A research team led by the ecology department of the University of Guelph attempted to understand the decrease of lion prides in the African savanna in spite of the plentiful of prey available.
It turns out that the team, which included researchers from the University of British Columbia, the McGill University, and the Perimeter Institute for Theoretical Physics in Waterloo, Ont., discovered a previously unknown pattern that connects prey and predator species in ecosystems around the world.
Published in the journal Science, the study was co-authored by integrative biology professors Kevin McCann and John Fryxell. They found that it’s not just lions and gazelles that are part of this particular pattern, but also other organisms that the team studied, such as plankton-eating crustaceans or bigger fish swimming in the ocean.
McCann explained that a simple mathematical formula called the ‘power scaling law’ can be applied in almost all ecosystems where a predator and prey relationship is involved. The power law goes to show that top predators are always fewer than expected in prey-rich ecosystems than in prey-poor ecosystems.

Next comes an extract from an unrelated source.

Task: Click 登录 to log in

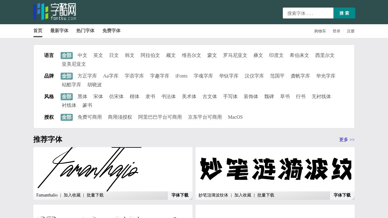Action: click(x=336, y=31)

More than just using their own research done on biomass found in forests, grasslands, oceans and lakes, the researchers also looked at data provided by over 1,000 previous studies that covered more than 1,500 locations across the globe.

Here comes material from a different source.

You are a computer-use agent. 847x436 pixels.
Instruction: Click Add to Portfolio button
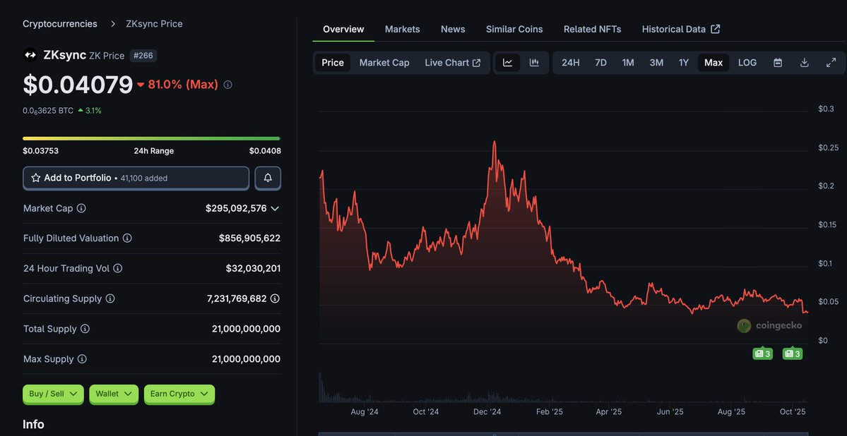pyautogui.click(x=136, y=178)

To everyone’s surprise, the amazing pattern was found over and over again, in all ecosystems analyzed; the same predator-prey ratios kept astonishing researchers, said McCann. Fryxell added that they expected to see an increase in the biomass of predators in the ecosystems rich in prey species.
However, that was not the case; what happened each time was that productive grassland always resulted in a dramatic fall in the ratio of predators to prey. It made no sense – and it still doesn’t – that the most productive systems would report the greatest decreases in predator success.
Biologists are still working to find an answer to this wildlife enigma: why are lions leaving so much food on the savanna’s table when the ecosystem is simply teeming with prey? One of the possible theories provided by Fryxell says that prey species tend to reproduce at a slower rate when the ecosystem is abundant in species.